Representante do setor de gastronomia tradicional do Comércio, o Juarez é um daqueles locais que atraem clientes de outros bairros, que enfrentam o tráfego de um dia de semana para sentir a aura de tempos de outrora. "É um restaurante bem conceituado, frequentado por pessoas de classe média e classe alta, que segue um padrão desde 1955 até agora", afirma Agnoel Torres, o Noel, filho de consideração de Juarez, que é sócio do restaurante junto com Juliana Formigli.
No ano que vem, o restaurante completa 70 anos desde que o famoso filé começou a ser servido. "No filme, eu conto um pouco das histórias afetivas da clientela e da trajetória do restaurante, destacando que pessoas que começaram a frequentar o local como casal de namorados hoje levam os netos para comer o filé.
O filme foi exibido em 2022 no Panorama Coisa de Cinema sob o nome Cidade Porto. Houve algumas modificações, inclusive no título, e estreou na última quinta-feira no circuito comercial, no Shopping da Bahia e Shopping Bela Vista. O filme também está sendo exibido em São Paulo (SP), Palmas (TO), Paulista (PE) e em cidades do interior baiano, como Vitória da Conquista e Barreiras.
Sobre a decisão de entrar para o cinema, Attal considera que foi provocado pela realidade local. "Eu achei que havia aqui uma riqueza de histórias e de situações humanas. E quando cheguei o número de filmes feitos aqui era bem menor", explica Attal. À época, o francês sentiu uma grande necessidade de contar histórias da Bahia.
A faísca cinematográfica acendeu no coração francês quando ele dava oficinas na ONG Bagunçaço, em Alagados, ainda com palafitas. Em contato com os jovens, ele ouviu histórias que considerou importante registrar.
O primeiro contato de Attal com Salvador aconteceu em 1999, quando veio de férias, estimulado pelos livros de Jorge Amado. O então executivo comprou uma casa no Santo Antônio Além do Carmo, como muitos estrangeiros fizeram antes que o bairro virasse uma febre entre celebridades nacionais.

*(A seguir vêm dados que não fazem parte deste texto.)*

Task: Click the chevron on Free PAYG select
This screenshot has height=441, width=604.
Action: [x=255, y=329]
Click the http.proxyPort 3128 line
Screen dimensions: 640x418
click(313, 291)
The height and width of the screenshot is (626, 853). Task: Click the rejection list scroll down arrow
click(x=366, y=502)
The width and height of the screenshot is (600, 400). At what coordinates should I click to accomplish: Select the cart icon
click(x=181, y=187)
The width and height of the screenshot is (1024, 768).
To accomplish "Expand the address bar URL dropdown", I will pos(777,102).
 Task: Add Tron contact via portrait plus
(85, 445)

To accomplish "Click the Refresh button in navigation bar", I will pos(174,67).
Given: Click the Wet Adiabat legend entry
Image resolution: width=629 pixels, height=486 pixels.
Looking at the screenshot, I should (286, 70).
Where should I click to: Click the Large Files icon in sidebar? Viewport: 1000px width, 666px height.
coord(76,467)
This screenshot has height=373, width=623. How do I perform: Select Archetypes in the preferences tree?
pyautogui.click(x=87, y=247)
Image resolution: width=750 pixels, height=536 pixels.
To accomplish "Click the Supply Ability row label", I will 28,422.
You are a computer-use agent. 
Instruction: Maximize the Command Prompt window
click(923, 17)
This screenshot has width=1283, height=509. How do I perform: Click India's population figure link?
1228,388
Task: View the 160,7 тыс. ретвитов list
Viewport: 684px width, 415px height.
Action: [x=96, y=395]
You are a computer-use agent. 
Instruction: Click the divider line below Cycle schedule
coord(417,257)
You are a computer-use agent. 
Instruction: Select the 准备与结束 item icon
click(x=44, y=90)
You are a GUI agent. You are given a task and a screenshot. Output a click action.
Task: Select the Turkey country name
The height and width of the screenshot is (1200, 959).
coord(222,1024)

Fã de seus conterrâneos François Truffaut, Jean Renoir e Maurice Pialat, e dos brasileiros Jorge Bodanzky e Leon Hirszman, Attal tem entre as suas obras a ficção A finada mãe da madame e os documentários A coleção invisível e Sem descanso, esse último sobre a violência policial.
No início do ano que vem, Attal deve concluir a reforma do Trapiche Barnabé, na Avenida Jequitaia, onde mantém seu escritório. O local abriga shows musicais, ensaios e gravações. A obra foi orçada em cerca de R$ 10 milhões e contou com a parceria de investidores.
A ligação de Attal com a atividade portuária remonta à sua infância e juventude na Normandia, região francesa famosa por ter sido o desembarque das tropas inglesas durante a Segunda Guerra Mundial. O local é também uma importante região portuária e Attal morava perto do Porto de Le Havre, no estuário do Rio Sena. "Esse porto tinha uma ligação forte com Salvador por causa do tráfico de escravos, e também para a importação de café", conta o cineasta.